Arm-type Int binding sites involved in complex formation.

The role of the arm-type Int binding sites in formation of the intasome and complex 1 was investigated by using a series of attP mutants containing multiple substitutions in individual arm-type sites (19). Interestingly, while both the P1 and the P2 mutants fail to undergo recombination, both are fully competent for intasome formation (Fig. 4A); the mobilities of the resulting intasomes are the same as with wild-type attP DNA, suggesting they have the same stoichiometry (Fig. 4A). In fact, both P1 and P2 can be completely removed without affecting intasome assembly (Fig. 4B). Not only are the P1-P2 sites dispensable for intasome formation, but in situ DNase I footprinting of the intasome demonstrates that they are unoccupied in this complex (Fig. 4C). The P4 site clearly is required for assembly of the intasome, and while the P5 mutant forms an intasome (Fig. 4A), it does not appear to be recombinogenic. The three arm-type sites P3, P6, and P7, which were previously shown to be dispensable for integration both in vivo and in vitro (using supercoiled DNA substrates) (19), are not required for the formation of any of the complexes or products shown in Fig. 4A and B.

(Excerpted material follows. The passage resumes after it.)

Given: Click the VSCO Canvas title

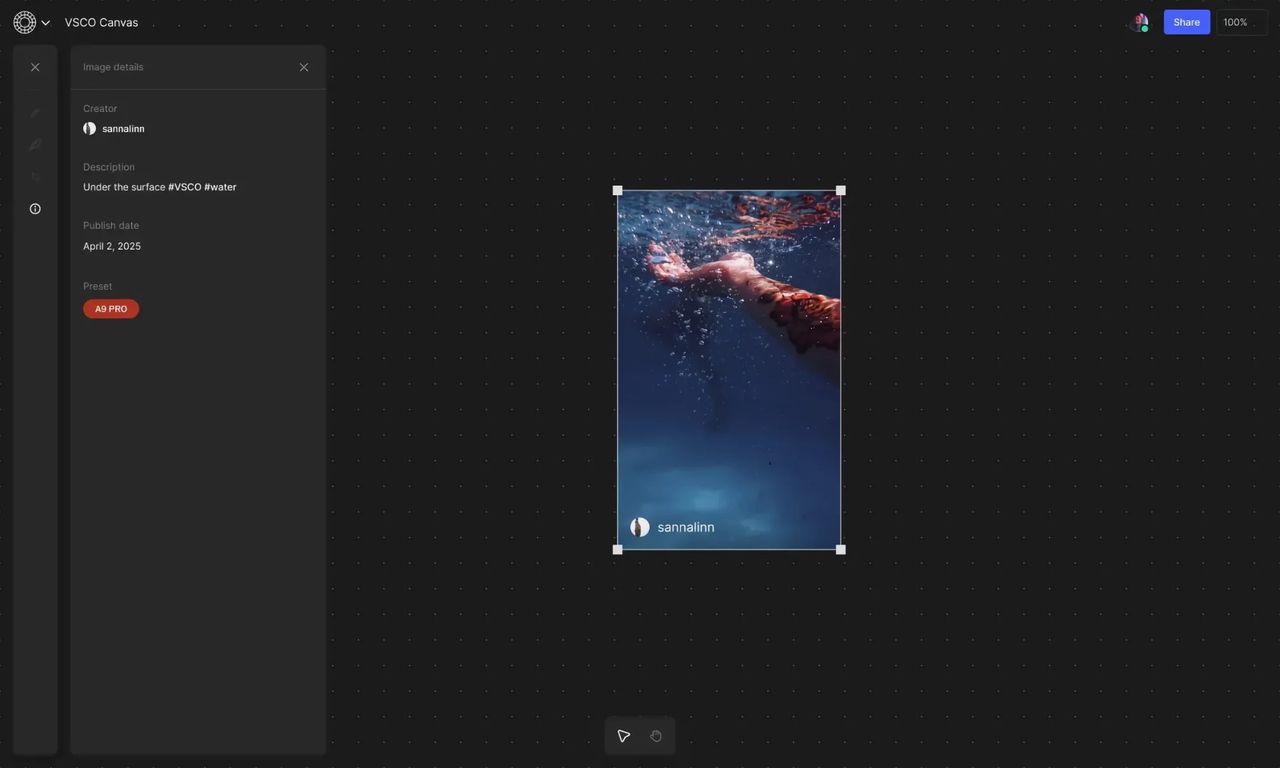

FIG. 4 — Int binding site requirements for intasome and quaternary complex formation. (A) Formation of protein-DNA complexes with mutant *attP* DNAs. Reactions were performed as described for Fig. 2A, adding Int-L5 (as indicated), mIHF, a 45-bp *attB* DNA (as indicated), and *attP* DNAs (either wild type [wt] or with multiple substitutions in one or more arm-type sites, as indicated), followed by the addition of SDS (as indicated). Since we have shown previously that P3 is dispensable for recombination, it is not surprising that the P3 mutant substrate behaves like wild-type *attP* in these assays. (B) Formation of the intasome with a P1-P2 deletion in *attP*. Reactions were performed as described for Fig. 2A with Int-L5 (as indicated), mIHF, an *attP* DNA (radiolabeled at the left end only) containing either P1 to P5 (a 379-bp fragment) or P3 to P5 (a 353-bp fragment), and a 45-bp *attB*, as indicated. Size markers are indicated in base pairs. (C) In situ DNase I footprinting assay of *attP* DNA present in the intasome and complex 1. The intasome and complex 1 were separated by electrophoresis, excised, and treated with DNase I in situ. Use of a relatively small *attP* fragment provided sufficient separation between the complexes to allow excision with minimal cross-contamination. Lanes 1 and 4, free *attP* (also excised from the gel); lanes 2 and 5, the intasome; lanes 3 and 6; complex 1. Lanes 1 to 3, electrophoresis through a 10% sequencing gel; lanes 4 to 6, electrophoresis through a 6% sequencing gel. The positions of arm-type and core-type Int binding sites within *attP* are indicated. 0, the central base pair of the strand exchange overlap region. Lanes were scanned and the intensities of individual bands were measured by using NIH Image software. Enhancements specific to complex 1 are indicated by arrowheads.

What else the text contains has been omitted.